Data to examine —
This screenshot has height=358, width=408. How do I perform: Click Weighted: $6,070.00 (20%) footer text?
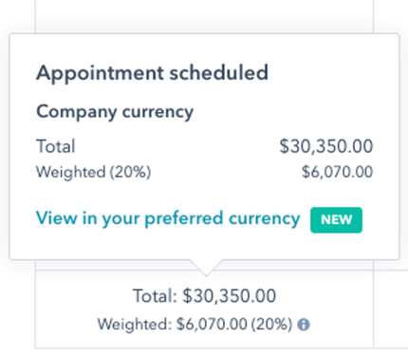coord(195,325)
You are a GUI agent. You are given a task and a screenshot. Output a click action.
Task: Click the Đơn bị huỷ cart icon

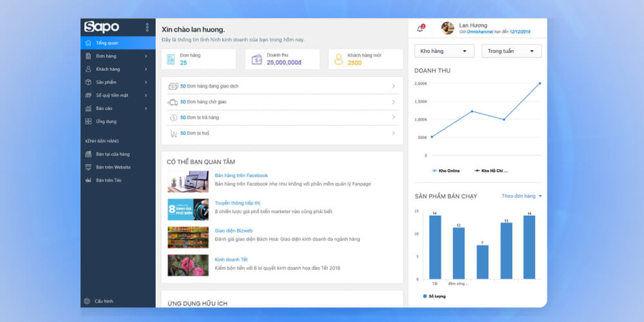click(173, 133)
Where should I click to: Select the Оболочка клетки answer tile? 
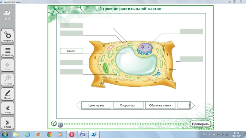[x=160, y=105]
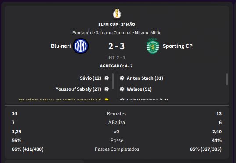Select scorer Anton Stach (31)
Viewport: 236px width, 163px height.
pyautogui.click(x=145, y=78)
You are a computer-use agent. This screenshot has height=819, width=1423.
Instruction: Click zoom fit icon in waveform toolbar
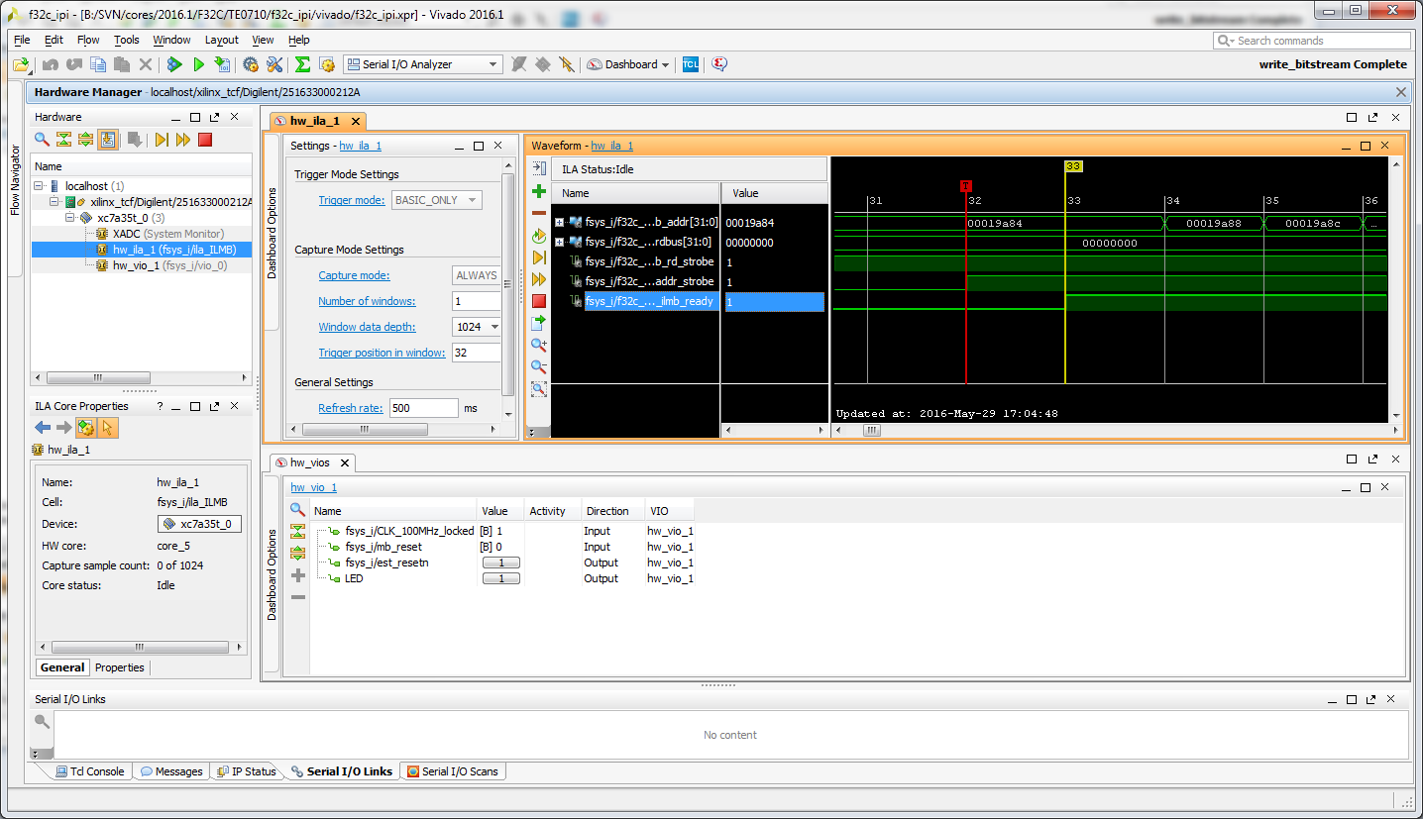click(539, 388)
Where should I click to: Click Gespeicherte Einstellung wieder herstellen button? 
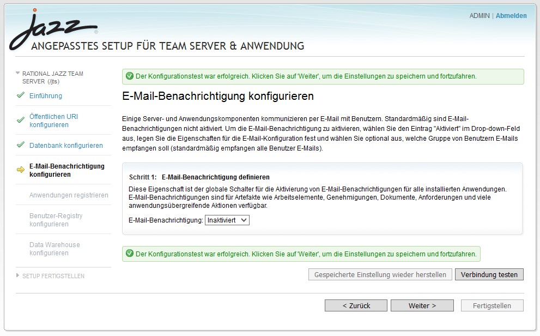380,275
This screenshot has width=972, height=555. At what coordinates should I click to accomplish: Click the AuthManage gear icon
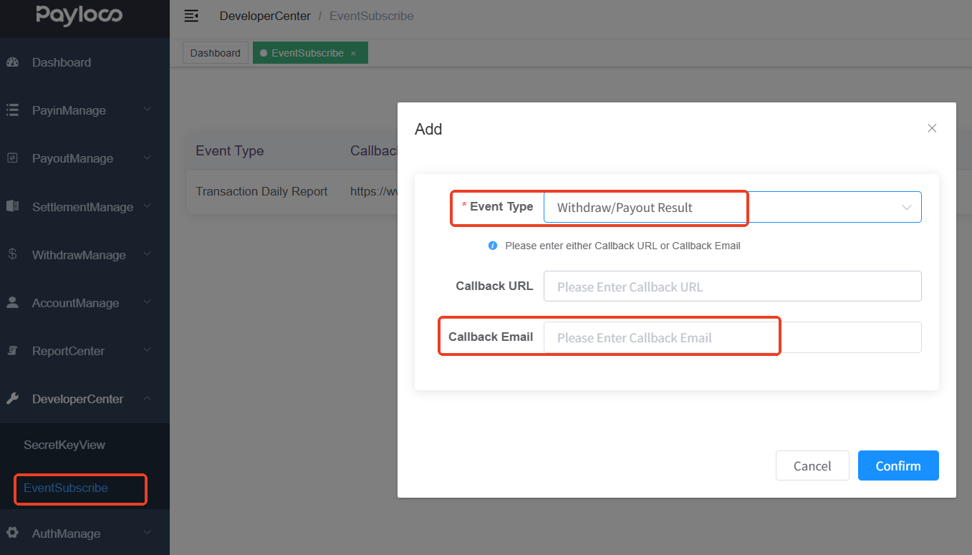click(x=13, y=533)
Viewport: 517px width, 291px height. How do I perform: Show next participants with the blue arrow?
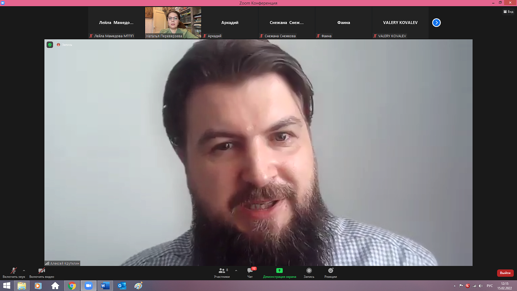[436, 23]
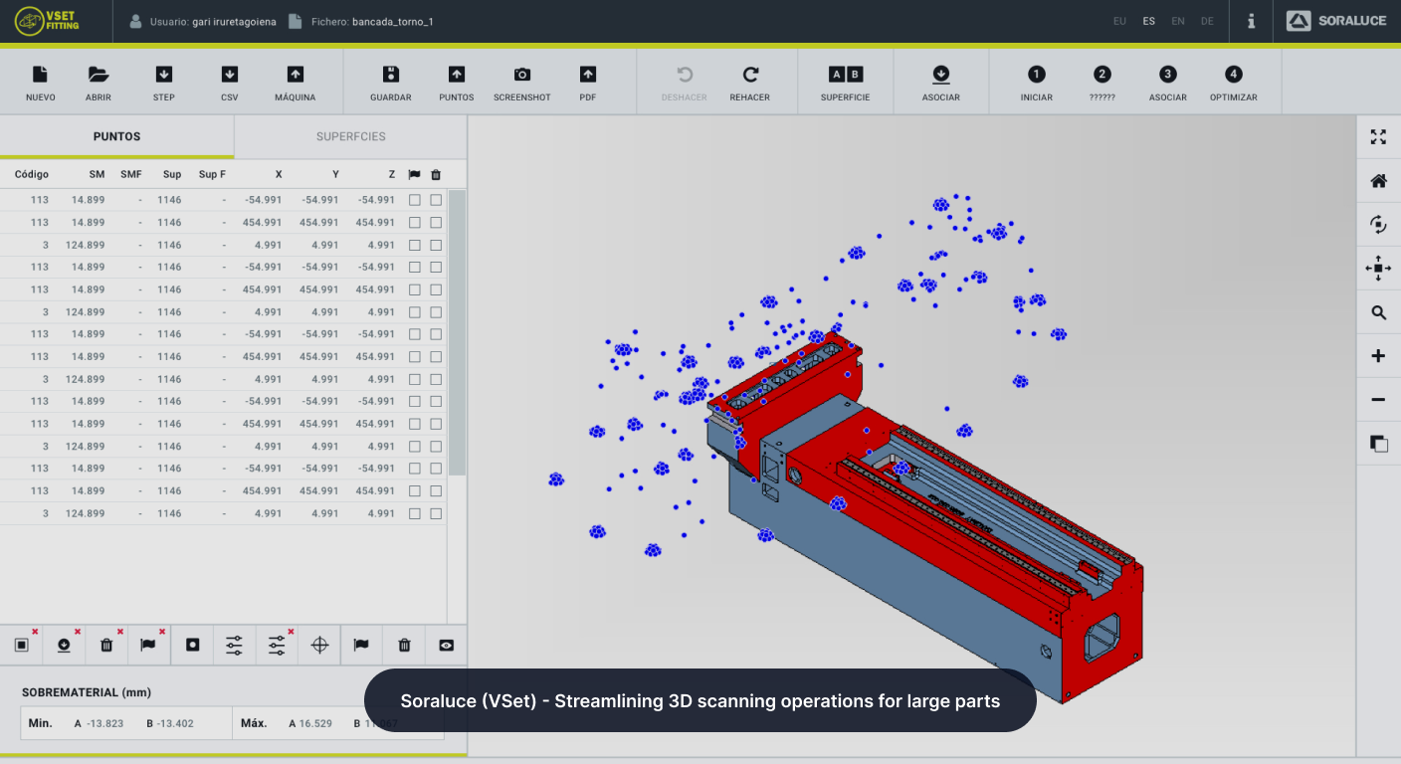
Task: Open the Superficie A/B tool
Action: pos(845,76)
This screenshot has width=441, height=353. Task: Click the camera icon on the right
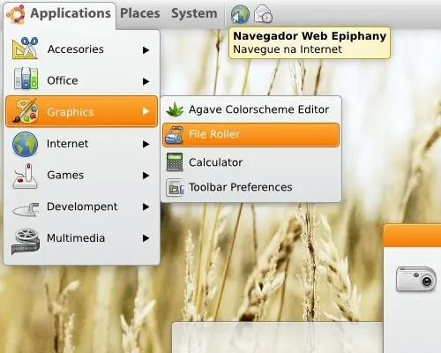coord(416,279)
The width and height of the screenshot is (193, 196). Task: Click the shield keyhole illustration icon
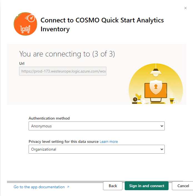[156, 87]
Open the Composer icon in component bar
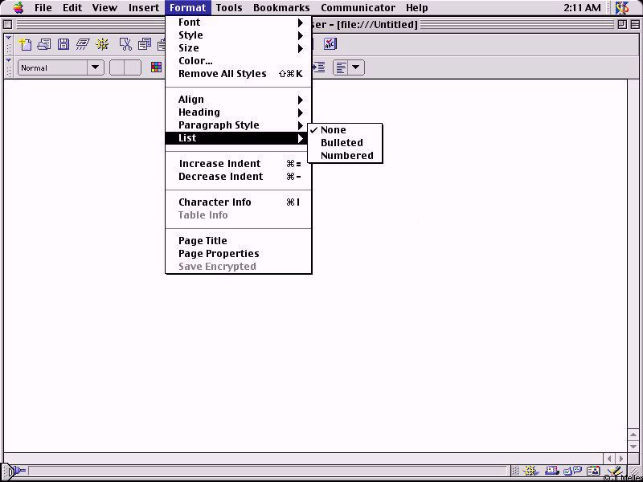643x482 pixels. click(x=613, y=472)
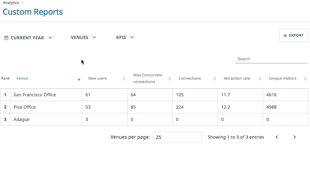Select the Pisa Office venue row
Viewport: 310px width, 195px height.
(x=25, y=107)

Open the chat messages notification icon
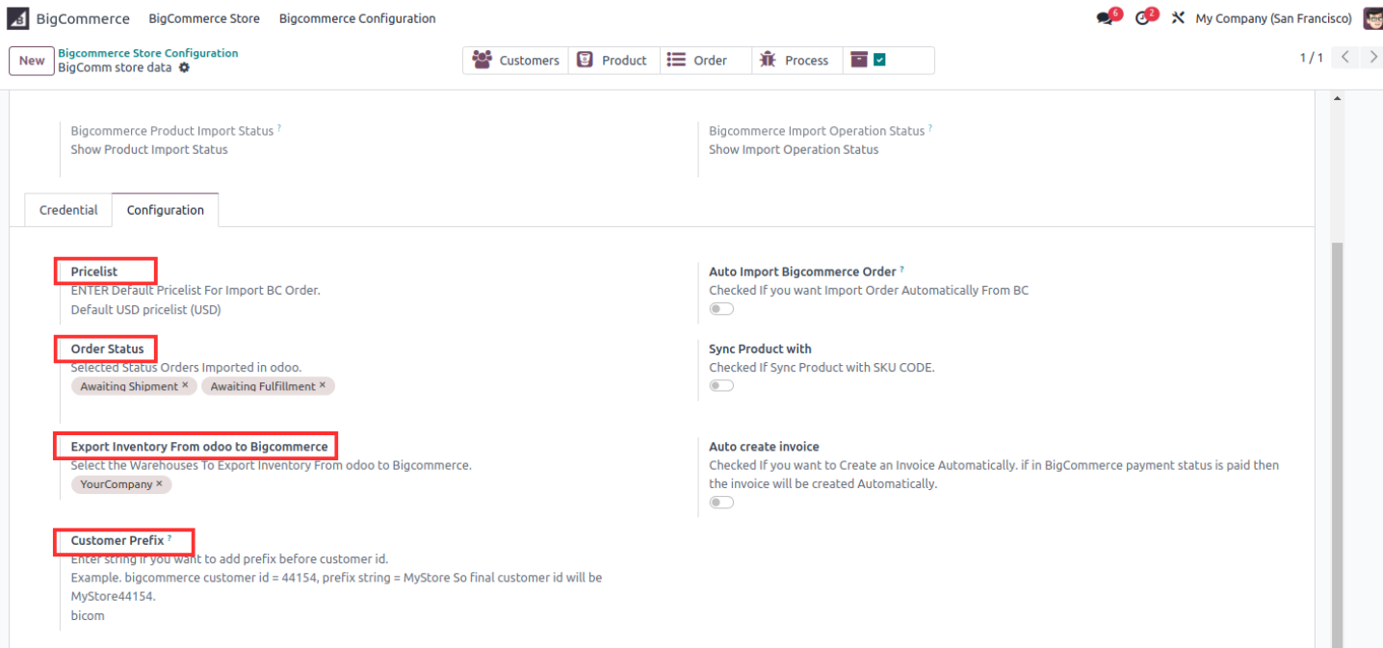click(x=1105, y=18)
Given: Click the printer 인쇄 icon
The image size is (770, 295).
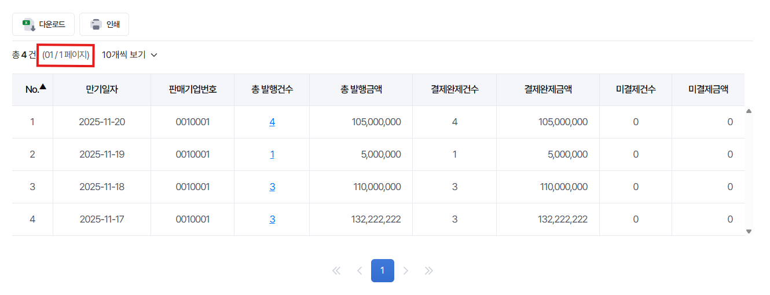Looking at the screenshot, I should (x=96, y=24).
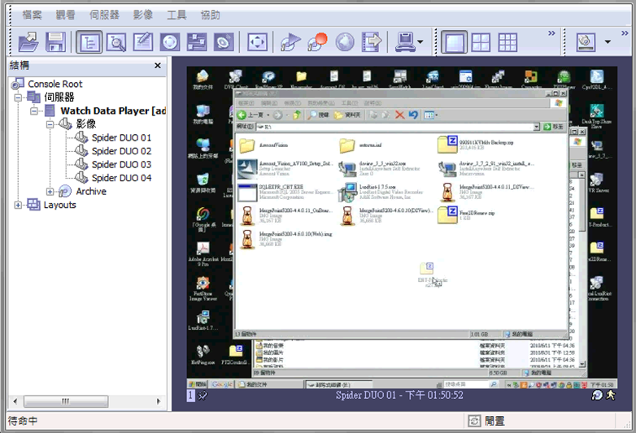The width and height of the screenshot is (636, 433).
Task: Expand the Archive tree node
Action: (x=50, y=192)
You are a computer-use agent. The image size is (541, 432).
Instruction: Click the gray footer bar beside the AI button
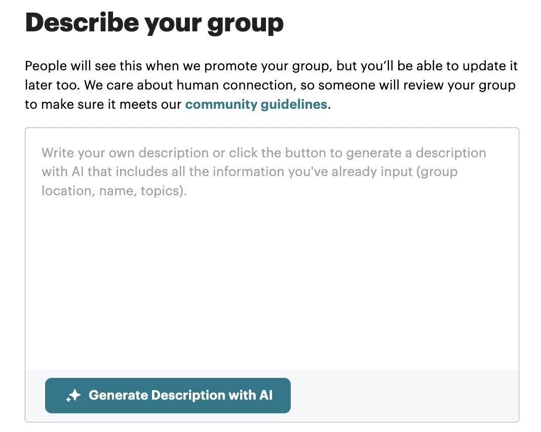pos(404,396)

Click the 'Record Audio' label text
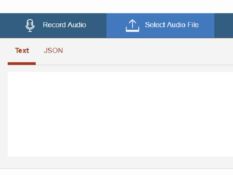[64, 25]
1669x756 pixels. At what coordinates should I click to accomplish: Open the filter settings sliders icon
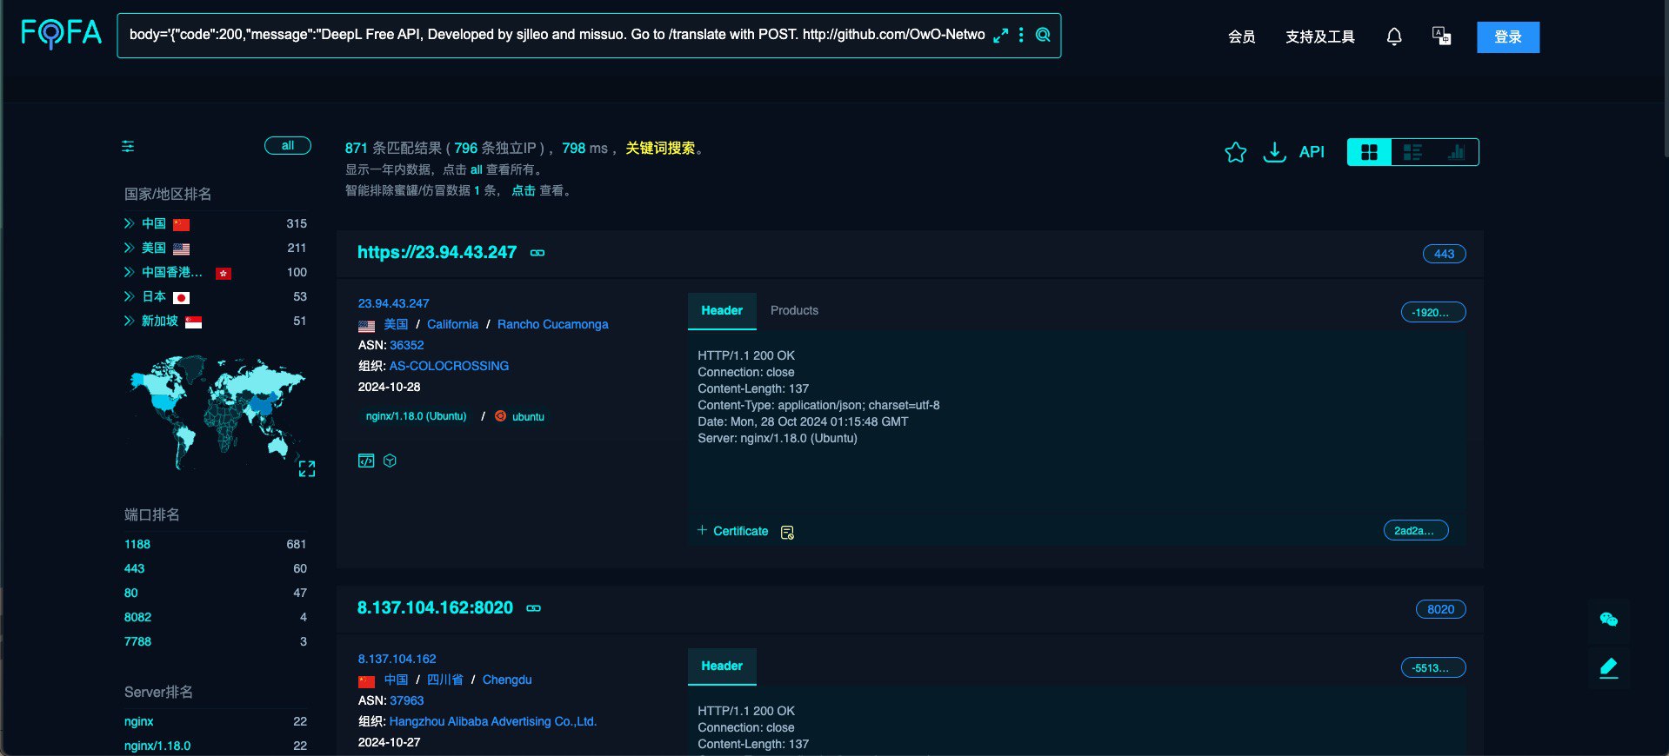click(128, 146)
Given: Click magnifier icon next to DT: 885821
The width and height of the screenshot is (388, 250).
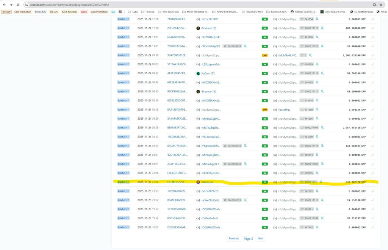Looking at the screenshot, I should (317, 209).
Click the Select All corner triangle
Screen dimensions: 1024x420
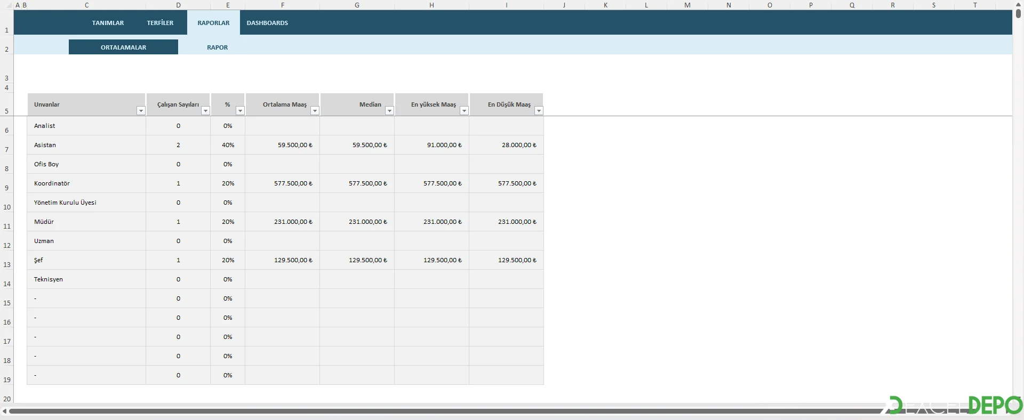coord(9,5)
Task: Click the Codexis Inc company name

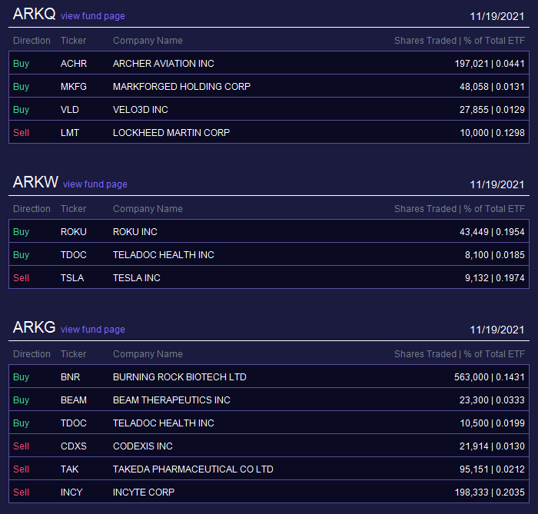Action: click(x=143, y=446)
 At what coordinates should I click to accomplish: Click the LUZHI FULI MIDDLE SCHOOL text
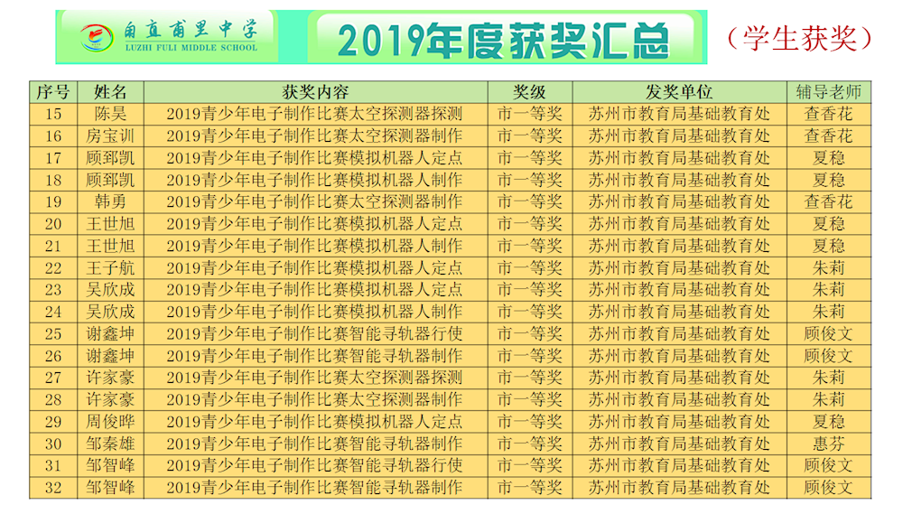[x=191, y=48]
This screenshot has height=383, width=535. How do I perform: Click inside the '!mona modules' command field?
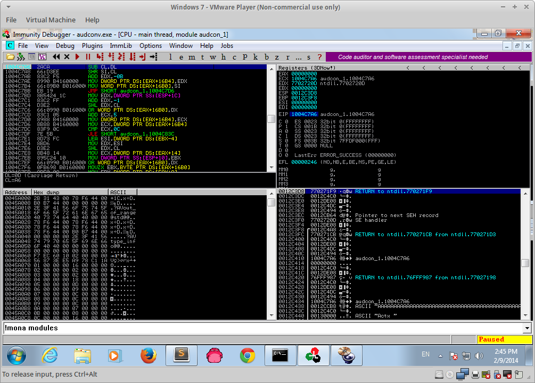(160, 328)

Exercise directions — Copy nothing but the lines above that run from the one with "You are a GUI" to the one with "You are a computer-use agent. This", ends included; pictures stay out.

Your response —
You are a GUI agent. You are given a task and a screenshot. Output a click action.
Task: Click the Đơn bị huỷ cart icon

click(173, 133)
Where should I click to: Select the Оболочка клетки answer tile? 
[x=160, y=105]
Select scorer Anton Stach (31)
Viewport: 236px width, 163px height.
pyautogui.click(x=145, y=78)
You are a computer-use agent. This screenshot has height=819, width=1423.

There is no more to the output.